Directions —
All of the data should be restated word for word.

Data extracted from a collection
* * * *
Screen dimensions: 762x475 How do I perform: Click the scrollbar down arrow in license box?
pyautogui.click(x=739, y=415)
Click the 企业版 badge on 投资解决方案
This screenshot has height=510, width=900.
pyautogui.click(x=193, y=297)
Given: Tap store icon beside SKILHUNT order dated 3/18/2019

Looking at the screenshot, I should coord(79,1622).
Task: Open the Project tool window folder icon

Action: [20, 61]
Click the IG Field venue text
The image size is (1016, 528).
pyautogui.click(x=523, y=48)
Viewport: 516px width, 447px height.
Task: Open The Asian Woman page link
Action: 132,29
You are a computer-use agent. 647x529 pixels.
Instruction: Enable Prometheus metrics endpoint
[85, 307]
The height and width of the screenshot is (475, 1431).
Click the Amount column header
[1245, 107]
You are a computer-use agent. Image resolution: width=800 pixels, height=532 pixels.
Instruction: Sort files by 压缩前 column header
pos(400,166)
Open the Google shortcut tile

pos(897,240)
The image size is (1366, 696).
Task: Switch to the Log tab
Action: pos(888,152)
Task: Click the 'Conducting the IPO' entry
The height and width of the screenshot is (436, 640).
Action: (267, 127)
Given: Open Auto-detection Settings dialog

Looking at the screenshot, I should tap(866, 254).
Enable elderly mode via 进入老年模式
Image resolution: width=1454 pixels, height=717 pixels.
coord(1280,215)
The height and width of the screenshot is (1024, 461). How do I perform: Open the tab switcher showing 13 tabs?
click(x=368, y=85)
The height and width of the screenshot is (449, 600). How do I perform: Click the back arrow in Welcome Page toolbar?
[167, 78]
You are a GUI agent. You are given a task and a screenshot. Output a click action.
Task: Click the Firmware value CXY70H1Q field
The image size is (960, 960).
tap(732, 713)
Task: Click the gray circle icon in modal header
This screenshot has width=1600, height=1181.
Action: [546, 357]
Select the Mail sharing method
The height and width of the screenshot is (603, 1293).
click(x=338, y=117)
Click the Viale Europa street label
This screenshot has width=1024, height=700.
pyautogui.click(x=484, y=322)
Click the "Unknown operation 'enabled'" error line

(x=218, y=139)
* * * *
Solution to this task —
Screen dimensions: 762x475 How do I perform: Click the scrollbar down arrow in license box?
pyautogui.click(x=739, y=415)
Click the 企业版 badge on 投资解决方案
This screenshot has height=510, width=900.
pyautogui.click(x=193, y=297)
Given: Tap store icon beside SKILHUNT order dated 3/18/2019

Looking at the screenshot, I should coord(79,1622).
Task: Open the Project tool window folder icon

Action: [20, 61]
Click the IG Field venue text
The image size is (1016, 528).
pyautogui.click(x=523, y=48)
Viewport: 516px width, 447px height.
Task: Open The Asian Woman page link
Action: 132,29
You are a computer-use agent. 647x529 pixels.
Instruction: Enable Prometheus metrics endpoint
[85, 307]
The height and width of the screenshot is (475, 1431).
Click the Amount column header
[1245, 107]
You are a computer-use agent. Image resolution: width=800 pixels, height=532 pixels.
Instruction: Sort files by 压缩前 column header
pos(400,166)
Open the Google shortcut tile

pos(897,240)
The image size is (1366, 696).
Task: Switch to the Log tab
Action: pos(888,152)
Task: Click the 'Conducting the IPO' entry
The height and width of the screenshot is (436, 640).
Action: (267, 127)
Given: Open Auto-detection Settings dialog

Looking at the screenshot, I should tap(866, 254).
Enable elderly mode via 进入老年模式
Image resolution: width=1454 pixels, height=717 pixels.
coord(1280,215)
The height and width of the screenshot is (1024, 461). How do I perform: Open the tab switcher showing 13 tabs?
click(x=368, y=85)
The height and width of the screenshot is (449, 600). How do I perform: Click the back arrow in Welcome Page toolbar?
[167, 78]
You are a GUI agent. You are given a task and a screenshot. Output a click action.
Task: Click the Firmware value CXY70H1Q field
The image size is (960, 960).
tap(732, 713)
Task: Click the gray circle icon in modal header
This screenshot has width=1600, height=1181.
Action: [546, 357]
Select the Mail sharing method
The height and width of the screenshot is (603, 1293).
click(x=338, y=117)
Click the Viale Europa street label
This screenshot has width=1024, height=700.
pyautogui.click(x=484, y=322)
Click the "Unknown operation 'enabled'" error line

(x=218, y=139)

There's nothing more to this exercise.